The fifty-fifth anniversary of the premiere of Star Trek came on the second day of Rosh Hashanah yesterday, Wednesday. The day was called Star Trek Day The first ever episode of Star Trek aired on September 8th, 1966, and the rest, as they say, is history.
William Shatner, the one and only Captain Kirk, was born to a Jewish family in Montreal in 1931 and Shatner was 35 years when Star Trek premiered. Today he is 90 and is giving interviews everywhere about his five and a half decades being associated with a cultural icon on the level of James Bond and Superman.
One such interview was given to the streaming service Paramount+. Paramount has owned the entire Star Trek universe for fifty years, since the studio bought out the DesiLu, the company owned by Desi Arnaz and Lucille Ball that produced the original show.
The other Star Trek stars have famously, or infamously depending on your point of view, have not been such big fans of Shatner’s. They have been resentful of him over the years, saying that he is conceited and uncaring. On this Shatner told Paramount+, “There’s such a sickness there, it’s so painfully obvious that there’s a psychosis there. I don’t know what his original thing about me was, I have no idea.”
William Shatner has never acknowledged the complaints of his co-stars. He feels that they are just bitter and jealous because he, along with Leonard Nimoy who played Spock, were the real stars of the show. For that reason, the other ones who played Checkov, Scotty, Uhura, Dr. McCoy and Sulu, did not get as much attention and screen time in the movies.
The television show was only on the air for three seasons and was canceled in 1969. But it became so popular in syndication that a movie was made in 1979 that reunited the original cast. Five more films would be made, six with Shatner in them when you include the first “Next Generation” movie “Star Trek: Generations.”

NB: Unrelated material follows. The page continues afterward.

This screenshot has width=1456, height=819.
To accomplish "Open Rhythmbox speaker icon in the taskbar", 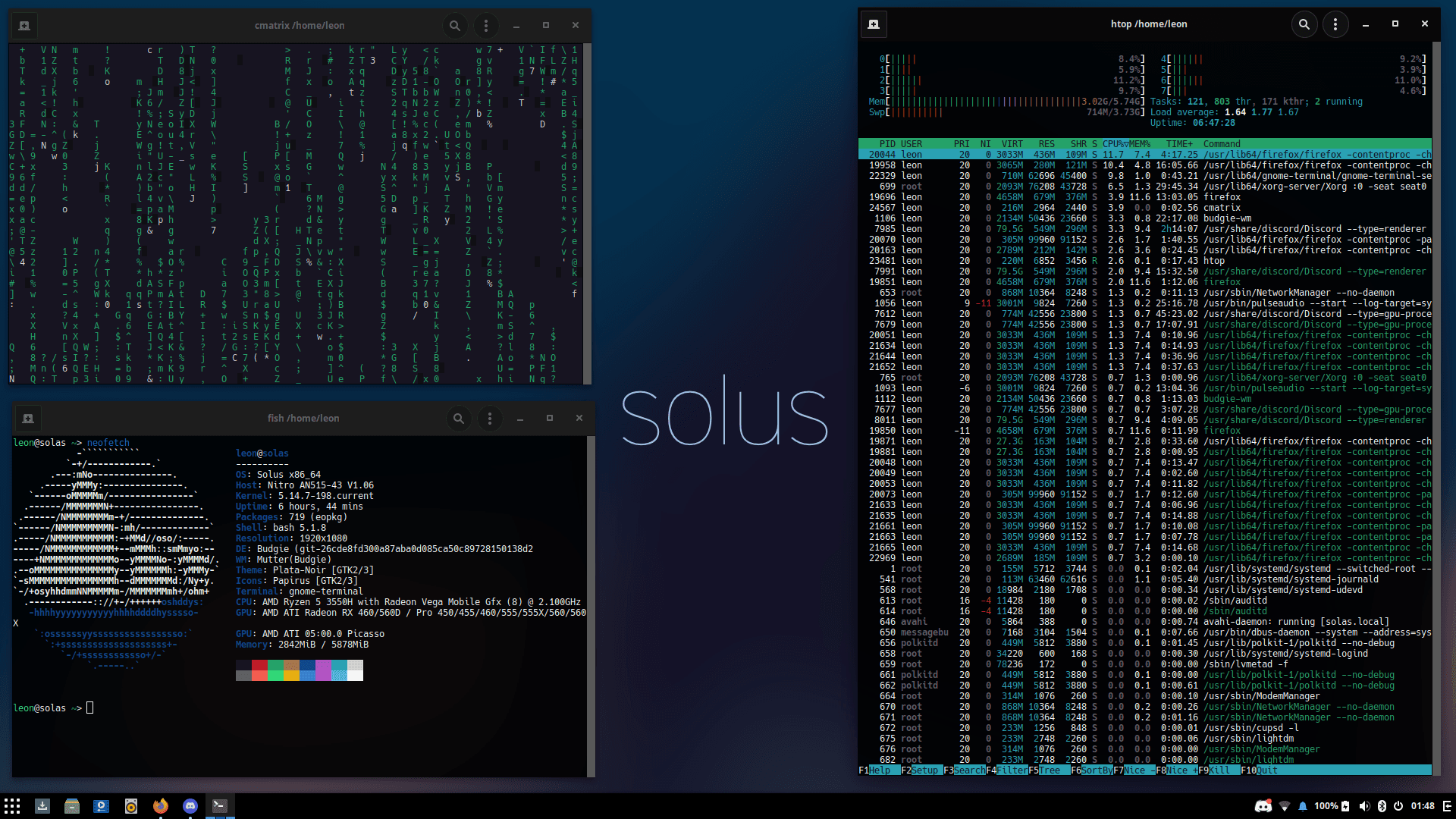I will 131,806.
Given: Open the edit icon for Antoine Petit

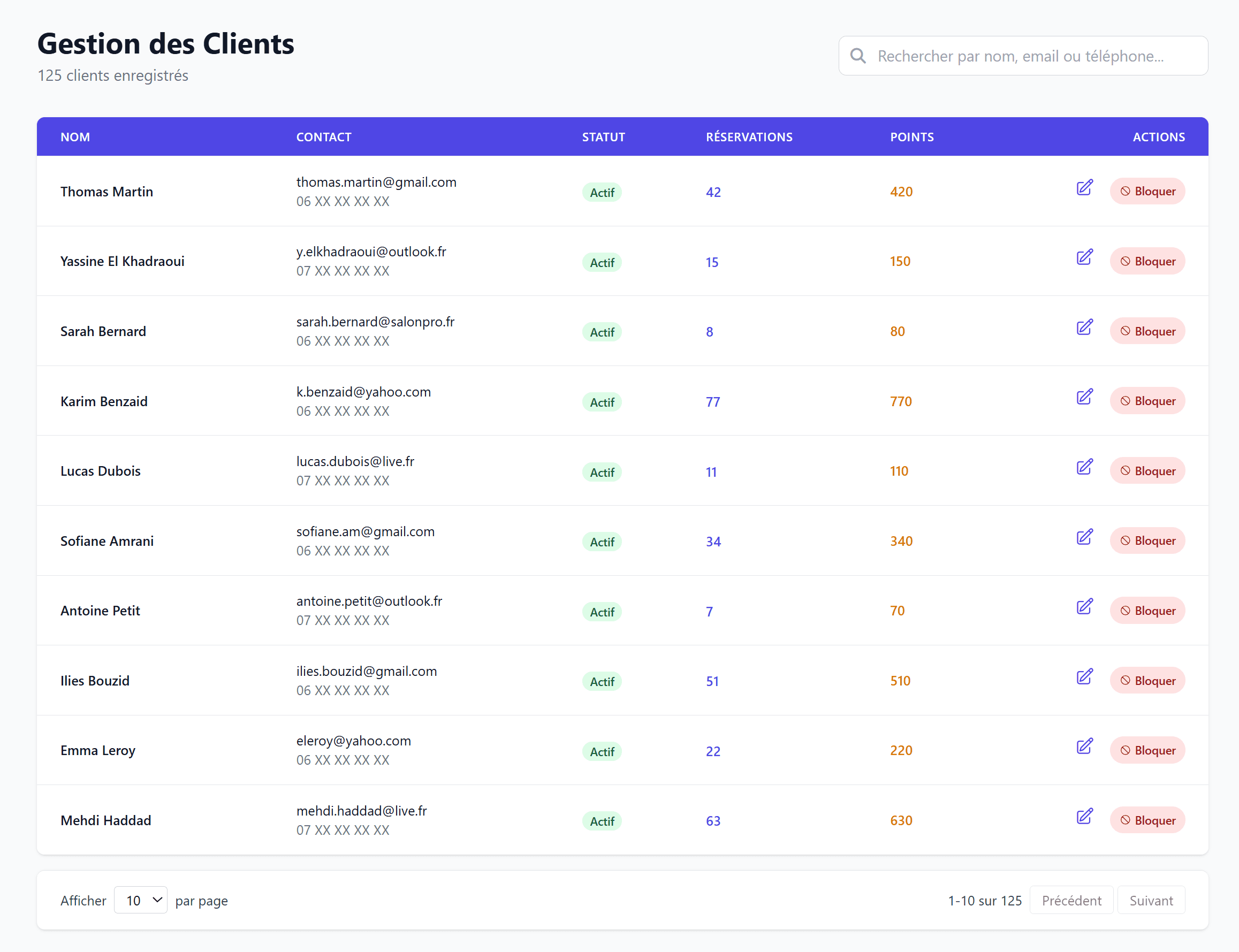Looking at the screenshot, I should [x=1084, y=607].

On the resurrection in movies he told USA Today, “It was wonderful. The whole newness. We had been canceled and all of a sudden, there was all this money poured into the production. We thought, we’re off and running into the major movie arena. We weren’t. The movie wasn’t the success we hoped it would be.”
Leonard Nimoy, who played Spock, died in 2015 at the age of 83. Shatner told Paramount of Nimoy, “Leonard was my dearest friend. I loved Leonard Nimoy. We had success, envy, anger, love, passion.”
“I loved Leonard as my dearest brother,” added Shatner. “When he died, a part of me died.”
On missing the funeral of his friend and cast mate for 50 years Leonard Nimoy, Shatner told USA Today, “Leonard was being buried on a Sunday morning, and I had agreed to (attend) a Red Cross charity thing at Mar-a-Lago that year. I had to decide. I decided for the charity. I said to the people at the charity that there’ll be things erected for Leonard – but they’re all ephemeral. Everything dies. Everything turns to dust. The only thing that remains are our good deeds, that’s the legacy.”
When the movie Star Trek IV came out in 1986, Shatner hosted Saturday Night Live and did a killer spoof of what the Star Trek conventions are like through his eyes. Many devoted fans were insulted, rather than amused.
During the sketch, Shatner, as himself, told assembled fans “For crying out loud, it’s just a TV show. I mean, look at you. Look at the way you’re dressed. You’ve turned an enjoyable little job I did as a lark for a few years into a colossal waste of time.”
This was all meant in good spirit. But Star Trek Fans, Trekkies as they are known, have always been derided as nothing but a bunch of nerds who have no live. So, almost 35 years later, fans are still hurting from the spoof.
About this, Shatner told Yahoo Entertainment, “I understood [the controversy], but I also understood that it was so amusing that most people would laugh, which they did. Some people didn’t, and I’m sorry. But it was meant in fun. And I advise you to laugh.”